My psychiatrist had some kind of skiing accident and has been away for a long time. I’ve been back to my g.p., but lately I’ve been wondering if I’m fine. I think I need to make new adjustments to my meds, but I’m not sure if that’s true. And now I’ve realized I’ve just gotten so used to checking in with a doctor about my condition that I have no idea how I really am. I think I’ve been doing well, but it’s hard to get up in the morning early. And that worries me. Plus I’ve commonly had fall depressions, and I think subconsciously I’m worried about that coming up again.
Good thing I have an appointment with her soon.
I guess I do have mild depression. I’d like to shake it off, but I really think it’s related to needing more work and not being able to do mornings for some reason. And the end of the big grant. It lasted a long time, through many adventures. And I miss Scotland still.
Oddly enough I am really liking being single right now. I’m not entirely sure why that is. I guess I like my own company when I am alone. It’s comforting. And I’ve spent so much of my twenties doing things on my own that it’s just fine.
Anyway, I am trying to check in on myself and see if I am really okay or if I am slipping into anything like mania or depression.
Well, I’m not overly happy, that’s for sure. So mania must be out.
That leaves depression. aw crap. Okay, or middle ground, which would be the best.
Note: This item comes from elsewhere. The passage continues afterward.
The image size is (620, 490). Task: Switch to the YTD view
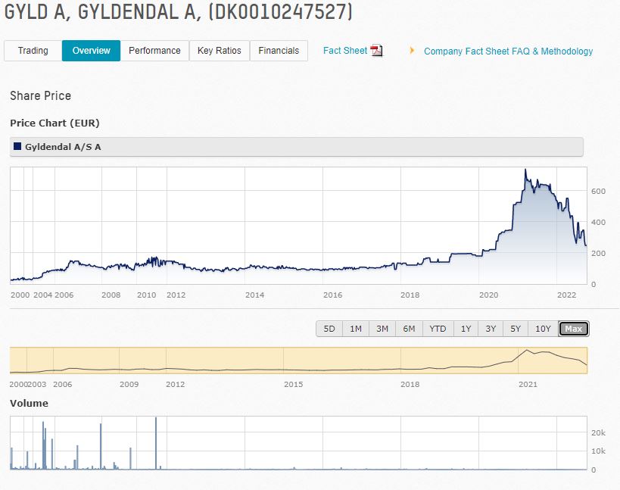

Well it was the anniversary of a friend’s suicide this past month, that was sad.
But I did come home from Scotland, and that kinda made me sad too.
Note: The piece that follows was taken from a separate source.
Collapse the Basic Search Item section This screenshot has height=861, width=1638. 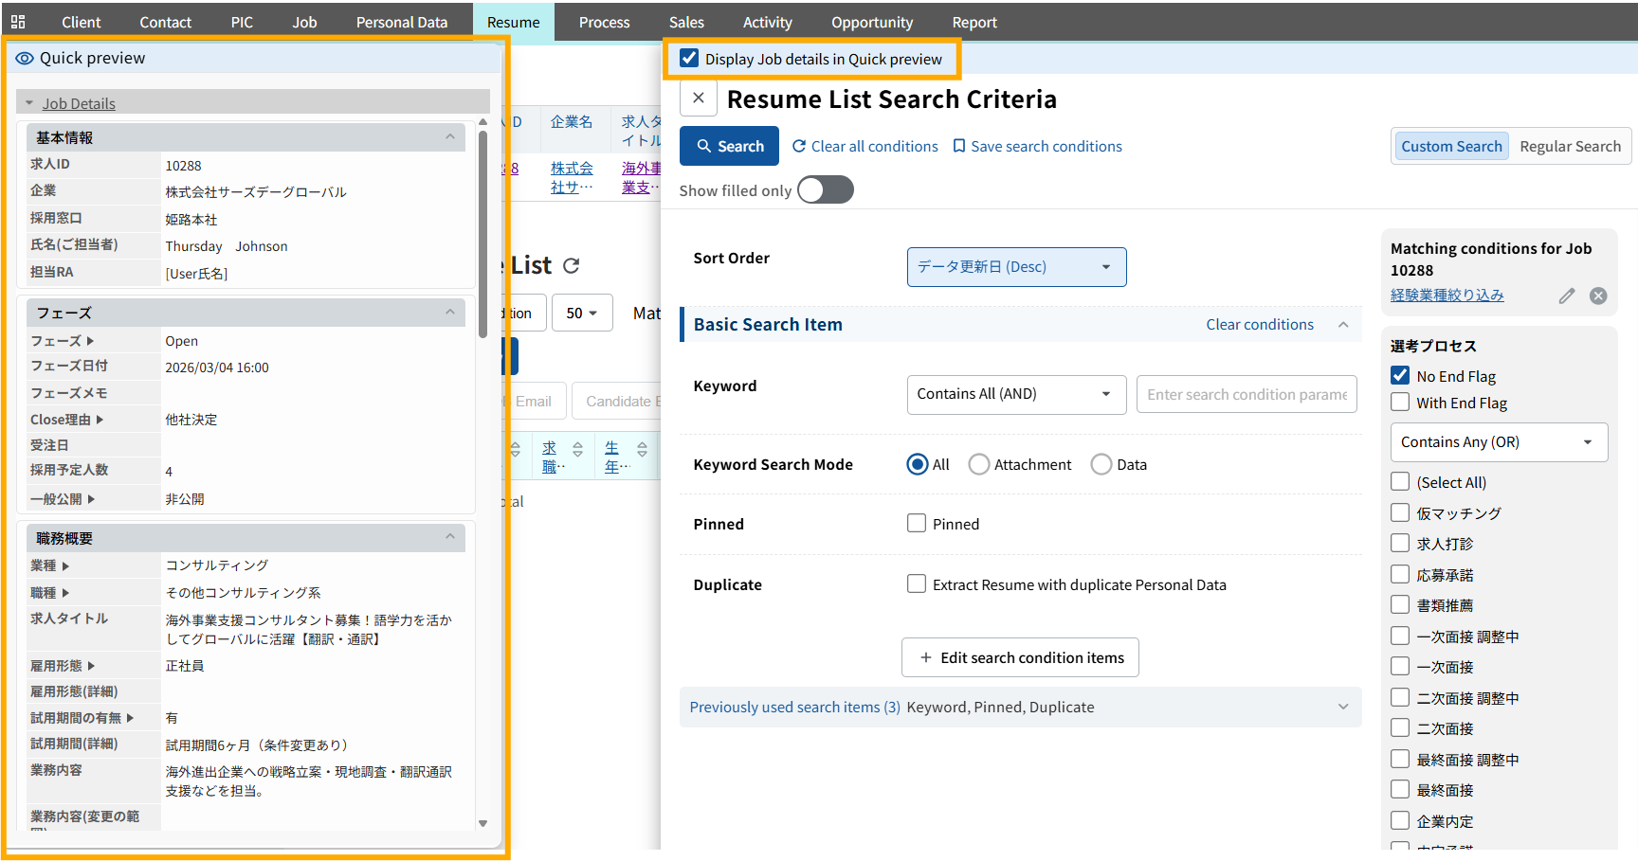click(x=1343, y=325)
HMM> i guess there are reasons to be sad at the moment, but it still makes me uncomfortable. I hate having to look out for my moods. It’s a part of my illness I find very difficult. So weird to have to look out for your own moods, and the depressions are the worst because there’s this dark blackness to them, like you can’t see through it to your future. Ugh! I HATE THAT!
Poop on depression.
Plus it’s just sad that summer is over. Aw, no more summer til 2009!